Edit the stretch of the passage on recording the song Summer from "You can hear us" through "you figure out).", putting "saxophone solo" in place of "tenor sax solo". Give back the edited stretch.

» SELECTED EXCERPT:
* * *

The seventh track on our record, "Summer", also underwent many arrangement changes after it was initially tracked as a band live in the studio. In live shows, this song was always fairly long and featured extended solos, letting the band 'stretch' - harkening back to the afrobeat extended song style that the band played for years before. We played the song in the studio just as we did live - the original cut of "Summer" was 10 minutes long. Once we were editing and mixing, though, we questioned whether including such an extended song on a studio record was interesting or overkill. Taking a lead from Jake Pinto's imagination, we began experimenting with different arrangement ideas. It was difficult to let go of how we were used to the song going, especially when it came to shortening sections (for example, there used to be an extended keyboard solo once the beat drops at the beginning of the song, leading up to the first horn melody). Ultimately we landed on a 6 minute version that felt natural and not rushed, and now, a year later, we are all completely accustomed to this version (though we do extend the song significantly live). 

You can hear us singing all of our rhythmic parts in the very beginning of the song (a pre-show ritual). The drums were muted in the intro, and in the beginning of the tenor sax solo (you can hear them faintly in the background if you listen closely). The spacey middle section of the song features reversed vocal bits from the rest of the record, among many other bits and pieces. The outro features a double drums track - one where Miles is playing the main heavy beat, and a second track where Miles is playing as crazy as possible. The outro cuts completely off just a few beats before the band hits the last note, in honor of one of our favorite recorded moments in history (which we'll let you figure out).

* * *

» DATA EXTRACT:
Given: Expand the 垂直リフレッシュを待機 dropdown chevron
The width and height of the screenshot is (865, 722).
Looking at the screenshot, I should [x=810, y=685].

* * *

» RESULT OF THIS EXERCISE:
You can hear us singing all of our rhythmic parts in the very beginning of the song (a pre-show ritual). The drums were muted in the intro, and in the beginning of the saxophone solo (you can hear them faintly in the background if you listen closely). The spacey middle section of the song features reversed vocal bits from the rest of the record, among many other bits and pieces. The outro features a double drums track - one where Miles is playing the main heavy beat, and a second track where Miles is playing as crazy as possible. The outro cuts completely off just a few beats before the band hits the last note, in honor of one of our favorite recorded moments in history (which we'll let you figure out).